Bottleneck 1: Leadership lacks unity and true direction
In many consulting projects, we’ve found that leaders often “talk about digital transformation” but don’t truly “live with it.” Some CEOs want to move fast, while functional directors are not ready. Some think digital transformation means buying software; others think it’s about doing online marketing. The result: each department moves in a different direction, systems become misaligned, and employees don’t understand why they are changing in the first place.
Practical solutions:
• Unify the digital vision: The leadership team must collectively answer three core questions — “Why are we transforming? Who will it impact? What does success look like?”
• Establish a Digital Transformation Committee with clear roles, regular meetings, and a Transformation Leader to ensure consistent commitment from top to bottom.

Bottleneck 2: Employees lack digital skills and adaptive mindset
Many businesses invest hundreds of millions of VND in CRM, ERP, or LMS platforms — yet employees don’t know how (or don’t want) to use them.
Common causes:
• Fear of technology and reluctance to learn new things.
• Lack of understanding of “how this tool helps me.”
• Old processes remain unchanged, so despite having new systems, employees revert to Excel or Zalo.
Practical solutions:
• Provide basic digital skills training for the entire workforce, including software usage, data security, system-based work, and AI applications.
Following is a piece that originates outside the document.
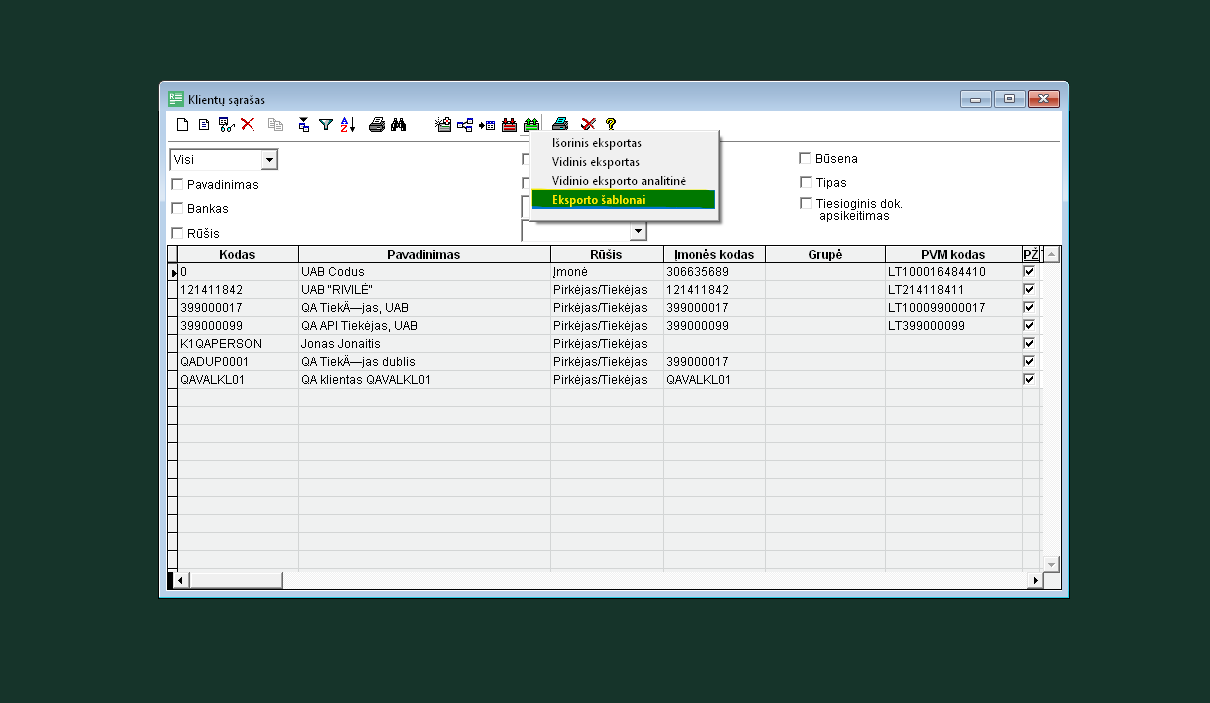Click the red X delete icon
The width and height of the screenshot is (1210, 703).
tap(248, 125)
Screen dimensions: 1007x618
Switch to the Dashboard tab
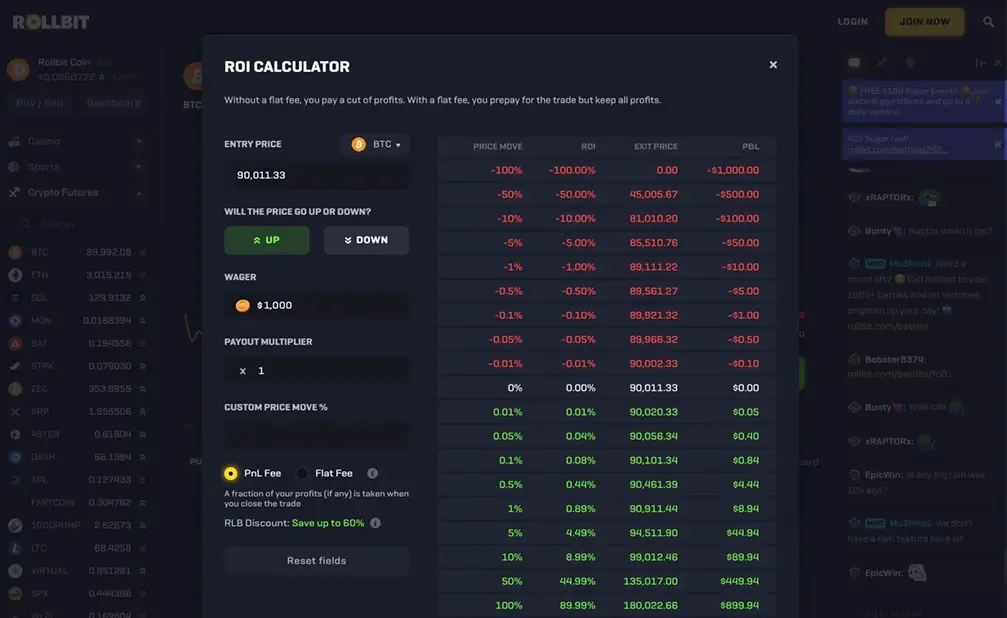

• Shift from “forced learning” to “motivated learning” through microlearning programs, minigames, and recognition for digital innovation.
• Integrate technology into daily work so employees see immediate benefits — for example, 30% less time spent on reporting, 20% higher productivity.
Bottleneck 3: Investing in technology without changing processes
This is the most common trap. Businesses spend money on new systems, but old processes remain unchanged. The system looks modern on the surface, yet operations underneath are still manual, slow, and redundant. That is not digital transformation — it is wasteful digitization.
Practical solutions:
• Standardize processes before applying technology. Redraw workflows using Lean principles — eliminate unnecessary steps and clarify roles and responsibilities.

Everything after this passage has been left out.